On Friday, United Auto Workers president Shawn Fain criticized the Biden administration for the Department of Energy’s plan to provide a $9.2 billion loan to a joint venture between Ford Motor Company and South Korean battery maker SK On Co. to construct three battery plants in the United States, Reuters reported.
In a statement on Friday, Fain said automobile companies are “extremely profitable” and will continue making profits whether they are selling electric vehicles or combustion engines while their workers are getting “a smaller and smaller piece of the pie,” according to the Detroit News.
Calling the loan a massive “giveaway,” Fain said the venture will only create low-paying jobs and demanded to know why the Biden administration would facilitate “corporate greed with taxpayer money.”
The BlueOval/SK joint venture’s $9.2 billion low-interest government loan is the largest government auto lending program since the government bailed out General Motors and Chrysler during the 2009 Great Recession. It will help finance the building of three EV battery plants in Tennessee and Kentucky, two right-to-work states.

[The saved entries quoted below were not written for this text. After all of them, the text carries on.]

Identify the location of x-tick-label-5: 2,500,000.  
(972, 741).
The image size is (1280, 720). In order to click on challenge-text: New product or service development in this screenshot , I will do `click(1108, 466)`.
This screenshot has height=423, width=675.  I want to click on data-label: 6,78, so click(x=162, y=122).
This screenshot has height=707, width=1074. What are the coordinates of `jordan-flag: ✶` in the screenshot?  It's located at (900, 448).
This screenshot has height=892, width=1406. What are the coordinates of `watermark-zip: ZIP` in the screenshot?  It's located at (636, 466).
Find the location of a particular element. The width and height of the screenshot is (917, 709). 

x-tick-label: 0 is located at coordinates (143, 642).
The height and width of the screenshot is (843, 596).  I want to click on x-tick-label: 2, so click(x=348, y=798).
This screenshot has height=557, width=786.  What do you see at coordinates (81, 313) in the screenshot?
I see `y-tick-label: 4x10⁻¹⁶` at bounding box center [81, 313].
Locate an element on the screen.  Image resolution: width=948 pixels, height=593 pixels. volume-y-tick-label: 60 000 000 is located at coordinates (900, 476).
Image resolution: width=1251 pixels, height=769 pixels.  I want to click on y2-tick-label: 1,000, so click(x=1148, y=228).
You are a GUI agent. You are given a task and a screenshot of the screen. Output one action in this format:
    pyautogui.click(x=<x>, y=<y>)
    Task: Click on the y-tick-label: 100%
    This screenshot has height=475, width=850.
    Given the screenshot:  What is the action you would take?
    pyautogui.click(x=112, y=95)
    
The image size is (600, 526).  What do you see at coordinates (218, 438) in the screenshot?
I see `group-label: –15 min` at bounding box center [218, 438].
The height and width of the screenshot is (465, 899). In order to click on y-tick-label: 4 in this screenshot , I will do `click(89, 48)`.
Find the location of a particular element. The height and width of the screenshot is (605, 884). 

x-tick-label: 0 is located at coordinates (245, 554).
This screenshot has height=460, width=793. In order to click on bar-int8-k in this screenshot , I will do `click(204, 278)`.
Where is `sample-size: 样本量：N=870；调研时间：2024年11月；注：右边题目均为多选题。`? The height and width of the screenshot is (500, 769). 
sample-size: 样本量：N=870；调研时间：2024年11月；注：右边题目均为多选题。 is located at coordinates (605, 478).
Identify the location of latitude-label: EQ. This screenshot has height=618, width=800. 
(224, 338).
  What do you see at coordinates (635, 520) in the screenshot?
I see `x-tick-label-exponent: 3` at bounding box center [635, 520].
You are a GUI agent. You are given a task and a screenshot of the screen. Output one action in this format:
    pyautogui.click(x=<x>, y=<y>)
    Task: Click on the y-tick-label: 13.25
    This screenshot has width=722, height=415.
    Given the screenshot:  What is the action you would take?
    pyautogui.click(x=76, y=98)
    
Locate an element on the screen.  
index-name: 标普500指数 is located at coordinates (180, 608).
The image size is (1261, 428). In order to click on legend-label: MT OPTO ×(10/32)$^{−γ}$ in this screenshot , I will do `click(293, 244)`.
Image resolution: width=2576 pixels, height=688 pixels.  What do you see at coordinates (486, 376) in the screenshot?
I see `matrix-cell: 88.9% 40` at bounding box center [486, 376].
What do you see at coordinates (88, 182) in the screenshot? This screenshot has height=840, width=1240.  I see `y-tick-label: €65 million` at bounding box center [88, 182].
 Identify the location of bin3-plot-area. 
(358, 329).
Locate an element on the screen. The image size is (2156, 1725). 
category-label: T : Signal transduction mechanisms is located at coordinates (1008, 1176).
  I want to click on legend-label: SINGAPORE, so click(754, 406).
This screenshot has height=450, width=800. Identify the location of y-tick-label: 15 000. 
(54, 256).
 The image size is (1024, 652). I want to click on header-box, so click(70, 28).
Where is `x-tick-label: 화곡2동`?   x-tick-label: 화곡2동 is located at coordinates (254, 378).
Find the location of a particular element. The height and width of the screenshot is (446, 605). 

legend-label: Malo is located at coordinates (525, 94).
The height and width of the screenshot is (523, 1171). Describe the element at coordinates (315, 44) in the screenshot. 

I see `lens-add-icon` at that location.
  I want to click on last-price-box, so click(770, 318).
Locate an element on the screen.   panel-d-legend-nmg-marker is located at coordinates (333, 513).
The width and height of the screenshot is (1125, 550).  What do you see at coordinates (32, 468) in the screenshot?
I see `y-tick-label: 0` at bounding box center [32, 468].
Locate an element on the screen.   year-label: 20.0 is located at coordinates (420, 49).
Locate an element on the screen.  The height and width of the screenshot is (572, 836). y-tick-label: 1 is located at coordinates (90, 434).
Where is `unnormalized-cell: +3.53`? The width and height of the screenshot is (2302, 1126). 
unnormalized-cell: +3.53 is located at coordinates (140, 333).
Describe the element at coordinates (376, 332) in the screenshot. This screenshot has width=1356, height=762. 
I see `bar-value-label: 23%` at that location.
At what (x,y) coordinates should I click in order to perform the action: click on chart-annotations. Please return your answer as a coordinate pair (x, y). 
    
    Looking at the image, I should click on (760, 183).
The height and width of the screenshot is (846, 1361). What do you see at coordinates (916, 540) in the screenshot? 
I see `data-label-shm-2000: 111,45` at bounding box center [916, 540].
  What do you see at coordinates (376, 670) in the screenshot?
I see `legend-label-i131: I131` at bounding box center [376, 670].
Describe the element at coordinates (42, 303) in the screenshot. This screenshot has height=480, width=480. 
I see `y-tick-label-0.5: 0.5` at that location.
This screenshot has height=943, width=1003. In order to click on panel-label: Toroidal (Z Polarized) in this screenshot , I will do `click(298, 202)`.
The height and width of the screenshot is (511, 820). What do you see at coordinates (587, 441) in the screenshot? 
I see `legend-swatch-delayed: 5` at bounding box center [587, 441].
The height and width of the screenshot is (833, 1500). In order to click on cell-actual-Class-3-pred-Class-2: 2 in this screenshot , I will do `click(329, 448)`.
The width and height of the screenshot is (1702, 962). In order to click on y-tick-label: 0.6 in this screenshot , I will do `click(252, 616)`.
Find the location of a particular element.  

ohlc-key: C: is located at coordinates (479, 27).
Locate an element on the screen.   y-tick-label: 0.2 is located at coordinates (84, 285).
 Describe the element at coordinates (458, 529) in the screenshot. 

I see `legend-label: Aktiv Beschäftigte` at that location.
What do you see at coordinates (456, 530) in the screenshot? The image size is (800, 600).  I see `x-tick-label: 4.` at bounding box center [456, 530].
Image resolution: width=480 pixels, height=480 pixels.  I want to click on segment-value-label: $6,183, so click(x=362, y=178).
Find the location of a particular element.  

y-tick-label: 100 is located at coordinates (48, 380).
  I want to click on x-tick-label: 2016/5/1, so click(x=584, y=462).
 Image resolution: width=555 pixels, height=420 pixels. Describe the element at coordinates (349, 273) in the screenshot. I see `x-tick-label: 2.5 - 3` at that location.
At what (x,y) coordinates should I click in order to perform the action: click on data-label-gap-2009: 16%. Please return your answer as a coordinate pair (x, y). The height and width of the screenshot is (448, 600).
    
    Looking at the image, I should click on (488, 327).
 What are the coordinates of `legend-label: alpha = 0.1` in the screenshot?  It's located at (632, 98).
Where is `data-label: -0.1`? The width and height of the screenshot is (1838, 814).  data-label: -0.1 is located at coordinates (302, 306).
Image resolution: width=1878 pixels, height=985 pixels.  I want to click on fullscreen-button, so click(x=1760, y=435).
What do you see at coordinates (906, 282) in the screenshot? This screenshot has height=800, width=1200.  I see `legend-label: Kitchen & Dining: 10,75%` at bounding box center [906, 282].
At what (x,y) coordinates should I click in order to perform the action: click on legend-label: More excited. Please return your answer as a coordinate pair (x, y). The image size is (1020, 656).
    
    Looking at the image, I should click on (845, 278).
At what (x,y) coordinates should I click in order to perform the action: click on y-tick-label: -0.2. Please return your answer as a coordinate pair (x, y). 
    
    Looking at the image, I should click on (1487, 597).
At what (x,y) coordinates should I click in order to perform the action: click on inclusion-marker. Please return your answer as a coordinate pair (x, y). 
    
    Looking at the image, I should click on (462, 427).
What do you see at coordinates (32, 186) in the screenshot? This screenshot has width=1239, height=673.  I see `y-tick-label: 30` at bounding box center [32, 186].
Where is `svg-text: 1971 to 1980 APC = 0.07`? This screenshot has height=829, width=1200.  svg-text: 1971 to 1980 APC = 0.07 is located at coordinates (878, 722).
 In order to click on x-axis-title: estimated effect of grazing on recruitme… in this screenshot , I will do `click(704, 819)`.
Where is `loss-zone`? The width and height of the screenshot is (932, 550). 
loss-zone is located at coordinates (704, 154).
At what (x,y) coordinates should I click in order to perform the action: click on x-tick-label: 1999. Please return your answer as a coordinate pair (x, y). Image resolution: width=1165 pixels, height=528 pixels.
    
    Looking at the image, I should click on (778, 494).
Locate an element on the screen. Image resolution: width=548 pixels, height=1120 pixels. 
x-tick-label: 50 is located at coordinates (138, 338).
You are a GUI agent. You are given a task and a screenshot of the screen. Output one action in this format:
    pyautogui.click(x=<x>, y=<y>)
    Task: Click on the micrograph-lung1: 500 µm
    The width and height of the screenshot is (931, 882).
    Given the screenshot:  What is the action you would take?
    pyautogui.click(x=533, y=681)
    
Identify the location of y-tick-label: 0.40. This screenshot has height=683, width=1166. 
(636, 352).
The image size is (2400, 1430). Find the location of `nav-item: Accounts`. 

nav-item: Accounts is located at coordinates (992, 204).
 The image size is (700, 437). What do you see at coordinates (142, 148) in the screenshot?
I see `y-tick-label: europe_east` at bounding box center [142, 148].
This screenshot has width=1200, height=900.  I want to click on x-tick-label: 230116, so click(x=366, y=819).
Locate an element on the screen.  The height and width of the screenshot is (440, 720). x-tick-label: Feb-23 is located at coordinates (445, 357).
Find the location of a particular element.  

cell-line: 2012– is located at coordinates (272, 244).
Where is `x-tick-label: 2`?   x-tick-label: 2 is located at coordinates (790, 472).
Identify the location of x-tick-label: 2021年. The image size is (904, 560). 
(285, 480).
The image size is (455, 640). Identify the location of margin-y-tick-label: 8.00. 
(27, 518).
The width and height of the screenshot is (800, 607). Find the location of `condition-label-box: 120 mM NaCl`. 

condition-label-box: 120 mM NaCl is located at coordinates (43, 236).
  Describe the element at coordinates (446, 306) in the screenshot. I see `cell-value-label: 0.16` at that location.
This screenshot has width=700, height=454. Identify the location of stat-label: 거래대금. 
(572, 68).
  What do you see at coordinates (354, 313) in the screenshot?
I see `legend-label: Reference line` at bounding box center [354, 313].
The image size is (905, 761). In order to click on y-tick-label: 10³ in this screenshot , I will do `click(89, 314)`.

In response to Fain’s statement, the White House defended the president’s support for union workers and argued that both the UAW and President Biden are working toward ensuring that “the future of the auto industry” is made in America by “good-paying, union jobs.”
In May, Reuters reported that the UAW is holding off endorsing Biden for a second term over its electric vehicle push.
In a letter in May, Fain said that the administration was “pouring billions” into transitioning to electric vehicles “with no strings attached” and without a “commitment to workers.”
Fain wrote that the Biden administration’s EV transition was at risk of becoming a “race to the bottom” using billions in taxpayer money. He said the union would hold off on making “any commitments” to Biden’s reelection until it sees that government officials “have our back.”